Lending institutions don't inspire mass affection, particularly when credit is tightening and interest rates are rising. At times like these, critics sometimes bring to mind the nameless character in "The Grapes of Wrath" who lamented: "The bank is something more than men, I tell you. It's the monster. Men made it, but they can't control it."
Today, the ghost of Tom Joad inhabits the body of Sen. Charles Schumer, D-N.Y., who spies a monster scarier than banks: lenders who offer subprime mortgages. Contemplating the plight of their customers, some of whom are finding it hard to meet their obligations, he demands new controls to shackle the beast.
In the old days, financial institutions that refused to lend to people with low incomes or imperfect credit were accused of victimizing the needy. Today, financial institutions that make many loans to those same people are found guilty of the same crime.
The controversy stems from an increase in home foreclosures among people with subprime loans. These mortgages, provided to borrowers whose income or credit rating disqualifies them from standard loans, carry a higher interest rate and often feature balloon payments after a few years. Someone who can handle the initial payment may be overextended when the monthly cost jumps.
But the fact that some borrowers are behind on their payments is no condemnation of the system that furnished them credit. They are in the subprime market, after all, because their credit history or income suggests they are bad risks, and it's no shock to find that some of them turn out to be exactly that.
"Subprime" is a vile epithet to Schumer. But the very existence of this market is an achievement, since it offers funding to people who once were shut out of homebuying. Today, according to the Center for Responsible Lending, most mortgages provided to blacks, and 40 percent of those going to Hispanics, are of the subprime variety. In the past, these customers wouldn't have had to worry about foreclosure, because they would have been stuck renting.
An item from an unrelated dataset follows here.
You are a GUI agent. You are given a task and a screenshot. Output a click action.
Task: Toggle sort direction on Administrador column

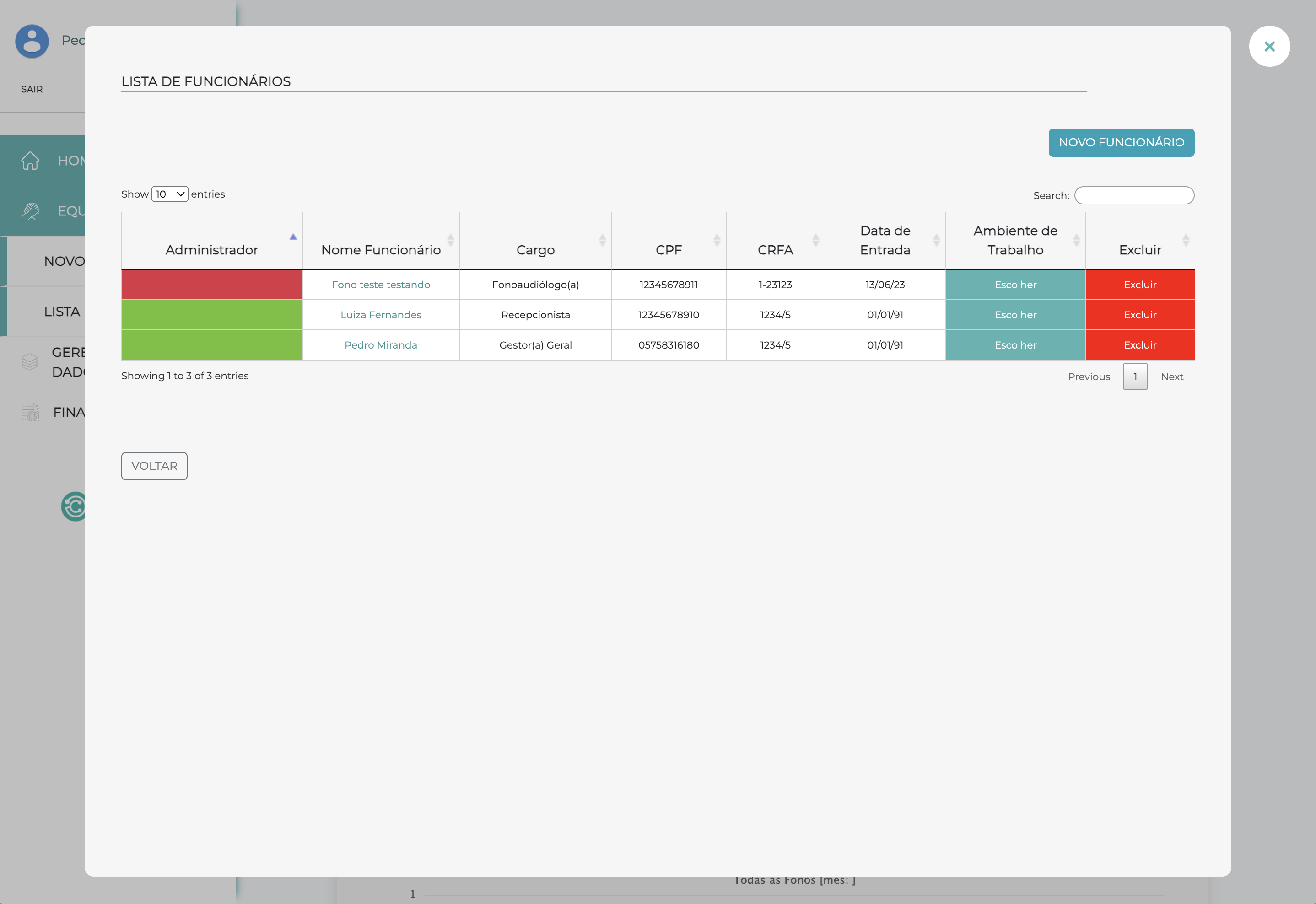pyautogui.click(x=293, y=237)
As it happens, the overwhelming majority of subprime customers handle their obligations just fine. At last count, fewer than 14 percent of them were delinquent, meaning 86 percent were not. Most people pay what they owe, and those who don't suffer the consequences. Absent consequences, fewer people would repay, and mortgage providers would demand higher rates to lend to the remainder. "Helping" subprime borrowers would thus hurt most of them.